Saturday, June 26, 2010


I am no film buff, but I remember the Raj Kapoor film ‘Bobby’ very well. This 1973 Bollywood film was widely popular. Dimple Kapadia debuted in the film playing the daughter of a poor fisherman Jack Braganza (played by Prem Nath). It gave the first leading role to Rishi Kapoor as the son of a rich businessman Mr Nath (played by Pran). Numerous movies in the following years in several languages were inspired by this plot.
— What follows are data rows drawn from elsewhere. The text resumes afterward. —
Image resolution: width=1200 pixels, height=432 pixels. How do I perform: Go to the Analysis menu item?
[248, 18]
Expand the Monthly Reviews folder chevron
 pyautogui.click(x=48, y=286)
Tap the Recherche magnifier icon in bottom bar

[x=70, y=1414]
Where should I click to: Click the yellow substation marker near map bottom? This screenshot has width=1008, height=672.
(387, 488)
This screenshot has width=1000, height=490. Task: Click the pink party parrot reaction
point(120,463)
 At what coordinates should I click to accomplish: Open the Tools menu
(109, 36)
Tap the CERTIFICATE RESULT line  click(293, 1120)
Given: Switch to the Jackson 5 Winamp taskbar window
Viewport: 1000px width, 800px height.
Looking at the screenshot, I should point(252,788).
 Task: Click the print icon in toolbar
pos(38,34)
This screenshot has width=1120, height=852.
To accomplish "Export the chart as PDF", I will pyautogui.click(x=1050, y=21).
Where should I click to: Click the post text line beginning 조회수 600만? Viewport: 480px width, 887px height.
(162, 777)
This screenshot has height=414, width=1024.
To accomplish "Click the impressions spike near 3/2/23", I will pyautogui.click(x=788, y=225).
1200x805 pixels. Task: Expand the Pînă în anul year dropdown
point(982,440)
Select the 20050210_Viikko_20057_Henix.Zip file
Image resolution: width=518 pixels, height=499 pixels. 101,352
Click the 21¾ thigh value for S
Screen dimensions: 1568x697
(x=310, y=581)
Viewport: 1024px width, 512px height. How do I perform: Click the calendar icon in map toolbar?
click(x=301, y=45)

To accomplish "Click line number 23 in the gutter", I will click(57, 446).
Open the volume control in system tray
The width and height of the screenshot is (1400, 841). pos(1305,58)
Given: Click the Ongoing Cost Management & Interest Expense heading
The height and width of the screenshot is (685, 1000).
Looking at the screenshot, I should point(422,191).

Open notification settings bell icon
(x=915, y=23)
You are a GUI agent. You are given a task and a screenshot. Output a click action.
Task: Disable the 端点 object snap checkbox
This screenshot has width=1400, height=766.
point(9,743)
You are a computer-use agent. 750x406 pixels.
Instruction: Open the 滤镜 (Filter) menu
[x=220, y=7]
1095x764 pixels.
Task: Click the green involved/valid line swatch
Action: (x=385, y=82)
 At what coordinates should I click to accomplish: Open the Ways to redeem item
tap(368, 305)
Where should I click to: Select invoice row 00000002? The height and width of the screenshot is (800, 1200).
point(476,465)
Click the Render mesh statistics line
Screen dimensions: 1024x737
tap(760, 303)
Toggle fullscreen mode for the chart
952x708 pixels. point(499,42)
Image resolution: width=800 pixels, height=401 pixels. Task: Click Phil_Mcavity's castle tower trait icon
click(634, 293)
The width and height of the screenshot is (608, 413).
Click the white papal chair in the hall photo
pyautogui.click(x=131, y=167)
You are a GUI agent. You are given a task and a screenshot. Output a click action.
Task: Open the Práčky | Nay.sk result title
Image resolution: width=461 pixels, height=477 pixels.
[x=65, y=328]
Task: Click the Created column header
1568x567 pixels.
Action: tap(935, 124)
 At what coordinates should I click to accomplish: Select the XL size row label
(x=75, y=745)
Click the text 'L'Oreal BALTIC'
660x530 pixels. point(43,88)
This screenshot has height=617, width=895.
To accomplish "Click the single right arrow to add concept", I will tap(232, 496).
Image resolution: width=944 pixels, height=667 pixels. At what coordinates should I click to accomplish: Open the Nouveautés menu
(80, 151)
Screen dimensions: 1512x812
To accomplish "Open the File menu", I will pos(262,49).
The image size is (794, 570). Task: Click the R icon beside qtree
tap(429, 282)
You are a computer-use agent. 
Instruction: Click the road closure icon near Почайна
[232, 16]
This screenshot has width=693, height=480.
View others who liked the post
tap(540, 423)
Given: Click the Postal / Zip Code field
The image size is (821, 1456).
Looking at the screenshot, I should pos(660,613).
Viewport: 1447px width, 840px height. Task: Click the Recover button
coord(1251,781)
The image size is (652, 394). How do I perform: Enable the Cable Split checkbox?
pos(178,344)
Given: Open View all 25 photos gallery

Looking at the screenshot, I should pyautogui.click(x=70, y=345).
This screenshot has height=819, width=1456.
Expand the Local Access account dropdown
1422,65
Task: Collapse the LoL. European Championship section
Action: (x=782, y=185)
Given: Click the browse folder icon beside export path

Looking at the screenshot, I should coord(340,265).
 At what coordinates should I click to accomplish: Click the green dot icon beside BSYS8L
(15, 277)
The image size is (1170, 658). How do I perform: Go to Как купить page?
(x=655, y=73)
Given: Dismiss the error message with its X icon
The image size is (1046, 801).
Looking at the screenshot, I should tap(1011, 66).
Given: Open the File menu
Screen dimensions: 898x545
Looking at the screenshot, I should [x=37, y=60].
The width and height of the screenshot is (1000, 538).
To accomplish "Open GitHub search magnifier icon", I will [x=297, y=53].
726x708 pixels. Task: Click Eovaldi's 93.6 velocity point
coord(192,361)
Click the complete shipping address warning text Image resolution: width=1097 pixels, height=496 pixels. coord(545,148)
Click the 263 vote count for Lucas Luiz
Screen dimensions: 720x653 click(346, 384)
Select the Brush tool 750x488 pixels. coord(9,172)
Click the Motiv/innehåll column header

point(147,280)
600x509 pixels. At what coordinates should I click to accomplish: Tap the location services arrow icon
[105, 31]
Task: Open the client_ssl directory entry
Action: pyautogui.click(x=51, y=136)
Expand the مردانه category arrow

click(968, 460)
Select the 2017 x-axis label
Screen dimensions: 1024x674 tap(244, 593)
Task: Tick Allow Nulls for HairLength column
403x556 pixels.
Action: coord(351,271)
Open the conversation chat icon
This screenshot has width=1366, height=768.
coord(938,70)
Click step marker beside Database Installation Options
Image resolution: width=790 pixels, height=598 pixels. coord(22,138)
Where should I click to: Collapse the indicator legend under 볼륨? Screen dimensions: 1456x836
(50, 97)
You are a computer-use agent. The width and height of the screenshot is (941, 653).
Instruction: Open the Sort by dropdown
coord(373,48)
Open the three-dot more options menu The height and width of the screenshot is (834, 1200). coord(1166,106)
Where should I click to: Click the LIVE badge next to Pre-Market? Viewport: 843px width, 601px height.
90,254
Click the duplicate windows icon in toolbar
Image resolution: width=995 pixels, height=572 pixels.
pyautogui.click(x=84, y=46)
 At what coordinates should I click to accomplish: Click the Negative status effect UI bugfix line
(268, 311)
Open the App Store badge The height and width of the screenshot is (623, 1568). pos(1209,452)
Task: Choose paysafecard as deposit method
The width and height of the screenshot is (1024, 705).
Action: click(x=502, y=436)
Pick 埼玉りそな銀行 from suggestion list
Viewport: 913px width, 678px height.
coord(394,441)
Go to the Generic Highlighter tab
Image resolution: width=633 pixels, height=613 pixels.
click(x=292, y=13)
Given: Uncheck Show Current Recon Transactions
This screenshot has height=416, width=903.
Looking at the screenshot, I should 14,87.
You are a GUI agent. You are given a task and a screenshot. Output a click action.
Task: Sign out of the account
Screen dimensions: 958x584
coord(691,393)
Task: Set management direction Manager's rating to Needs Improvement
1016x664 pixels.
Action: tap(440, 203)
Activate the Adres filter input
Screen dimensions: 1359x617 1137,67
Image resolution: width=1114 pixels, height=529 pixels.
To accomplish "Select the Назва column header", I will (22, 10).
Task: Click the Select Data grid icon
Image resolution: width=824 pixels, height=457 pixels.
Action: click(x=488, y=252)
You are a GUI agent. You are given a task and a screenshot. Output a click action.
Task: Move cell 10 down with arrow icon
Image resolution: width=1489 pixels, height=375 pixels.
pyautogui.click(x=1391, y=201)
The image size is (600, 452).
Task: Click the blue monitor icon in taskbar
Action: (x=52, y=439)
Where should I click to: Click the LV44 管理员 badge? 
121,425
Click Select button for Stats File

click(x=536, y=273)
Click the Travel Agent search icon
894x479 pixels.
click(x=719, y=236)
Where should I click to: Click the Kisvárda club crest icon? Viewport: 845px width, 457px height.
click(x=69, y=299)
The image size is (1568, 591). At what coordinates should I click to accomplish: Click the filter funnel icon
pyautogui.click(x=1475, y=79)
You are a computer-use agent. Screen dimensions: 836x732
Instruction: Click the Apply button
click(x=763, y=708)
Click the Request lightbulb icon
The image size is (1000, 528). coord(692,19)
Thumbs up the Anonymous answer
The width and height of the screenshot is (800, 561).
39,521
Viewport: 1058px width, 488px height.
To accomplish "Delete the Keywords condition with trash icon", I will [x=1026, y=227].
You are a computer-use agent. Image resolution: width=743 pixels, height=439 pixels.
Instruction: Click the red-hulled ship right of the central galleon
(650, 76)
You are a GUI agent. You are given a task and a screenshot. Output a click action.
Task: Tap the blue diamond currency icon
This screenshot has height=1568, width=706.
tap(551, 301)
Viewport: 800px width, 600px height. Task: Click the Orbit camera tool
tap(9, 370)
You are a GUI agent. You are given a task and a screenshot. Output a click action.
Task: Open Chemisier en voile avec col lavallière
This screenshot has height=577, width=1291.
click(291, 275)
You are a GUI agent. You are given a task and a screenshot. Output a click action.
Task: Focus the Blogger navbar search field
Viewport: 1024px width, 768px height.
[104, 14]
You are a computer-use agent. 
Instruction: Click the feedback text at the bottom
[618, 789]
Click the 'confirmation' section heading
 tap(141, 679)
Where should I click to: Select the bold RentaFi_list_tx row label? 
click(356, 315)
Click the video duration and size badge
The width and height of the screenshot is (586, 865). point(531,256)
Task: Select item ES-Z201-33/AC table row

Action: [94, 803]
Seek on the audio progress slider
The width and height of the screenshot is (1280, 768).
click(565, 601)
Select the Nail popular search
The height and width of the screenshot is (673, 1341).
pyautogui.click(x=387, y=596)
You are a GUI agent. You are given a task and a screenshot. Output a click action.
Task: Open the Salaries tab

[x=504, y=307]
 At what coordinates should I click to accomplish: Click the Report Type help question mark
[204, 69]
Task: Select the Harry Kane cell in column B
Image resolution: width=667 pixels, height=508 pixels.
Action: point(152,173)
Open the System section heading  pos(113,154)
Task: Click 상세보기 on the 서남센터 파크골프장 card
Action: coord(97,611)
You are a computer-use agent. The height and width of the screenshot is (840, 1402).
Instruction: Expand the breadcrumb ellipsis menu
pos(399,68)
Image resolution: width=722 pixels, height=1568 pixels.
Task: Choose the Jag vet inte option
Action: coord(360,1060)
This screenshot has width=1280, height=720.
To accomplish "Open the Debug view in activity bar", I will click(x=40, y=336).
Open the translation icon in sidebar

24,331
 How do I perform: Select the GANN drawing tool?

It is not for these reasons or because it was a trend-setter which introduced the genre of teenage romance with a rich-vs-poor clash as a backdrop that I remember the movie. There are two very different reasons.

The first of them can be called a story within a story. It needs some elaboration. I saw the movie one Sunday in the Globe Cinema in Calcutta. There was this scene in the film where the mother is busy in the kitchen preparing a meal for the family. She is cutting a big fish when the distraught daughter comes to the kitchen and breaks the news to her mother – that she is expecting. The mother is shocked and turns hysterical; she drops the knife and the fish, as the whole world comes crumbling down.

It is an emotion-charged moment and the audience is tense. From the front row, someone shouts, ‘O maacchh-ta kothey gaye-lo?’ (Loosely translated as: What happened to the fish?) As a Mallu who likes his fish, I could commiserate with the piscophagic Bong brother.

The second is that all along, I had thought only boys were named ‘Bobby’ and this movie proved me wrong. Dimple, the young heroine was ‘Bobby’ here.

In later years, during my stint in Punjab, I had an overdose of unisex names. (Not that Kerala does not have its share: Money, Baby, Joy, Shine, Jolly etc being some.) Amrinder, Parminder and Shivinder could be a Kaur or a Singh.

Thereby hangs a puzzle:

My wife used to teach in a co-ed school in Patiala. She was the class teacher in Class X C of the school. Gurinder and Bhupinder were the Monitor and the Assistant Monitor of the class.

On the first day, she asked Gurinder: How many of you are girls?

Gurinder replied: 5/14 of my classmates are girls.

She repeated the question to Bhupinder.

Bhupinder replied: 3/8 of my classmates are girls.

What are the genders of Gurinder and Bhupinder?

Some may think this is a trick question and others may even dismiss this as having nothing do with mathematics! But if you apply yourself carefully, you can see that if both were girls, their answers would have been identical. Similarly, if both were boys, their answers would have been identical.

The fact that the answers that Gurinder and Bhupinder different makes it clear that they are of different genders.

Compare 5/14 and 3/8. We see that 5/14 = 20/56 and 3/8 = 21/56. Obviously, Gurinder is a girl and Bhupinder is a boy.

If it is not ‘obvious’, and further explanation were needed, it can be inferred that the person who says that the lesser fraction, namely, 20/56 (and not 21/56) of classmates are girls is a girl herself [and the person who says 21/56 (and not 20/56) of classmates are girls is a boy]. Therefore Gurinder is a girl and Bhupinder is a boy.

In case a mathematical solution is required, let the number of boys and girls be b and g respectively.

If Gurinder is a boy and Bhupinder is a girl, Gurinder’s statement means ‘g/(b + g - 1) = 5/14’ and Bhupinder’s statement means ‘(g – 1)/(b + g - 1) = 3/8.Subtracting, 1/(b + g - 1) = 5/14 – 3/8 = ( - ) 1/56 which is not possible. Therefore Gurinder is a girl and and Bhupinder is a boy.

Further research: As Gurinder is a girl and and Bhupinder is a boy, Gurinder’s statement means ‘(g – 1)/(b + g - 1) = 5/14’ and Bhupinder’s statement means ‘g/(b + g - 1) = 3/8.Subtracting, 1/(b + g - 1) = 3/8 – 5/14 = 1/56. This means (b + g) = 57. Substituting in g/(b + g) = 3/8, g/56 = 3/8 or g = 21. Therefore b = 36.

Sanity Check: What Gurinder, a girl, says means !21 - 1)/(57 - 1) = 5/14. What Bhupinder, a boy, says means 21/(57 - 1) = 3/8.


anilkurup said...

I felt I was yet again failing in a BSRB test.

kochuthresiamma p .j said...

eeks! u maths buffs drive me into the grips of the green eyed monster.
and bobby, i remeber thinking a i came out of the theatrethat i'm more comfortable with the black and white films of r kapoor.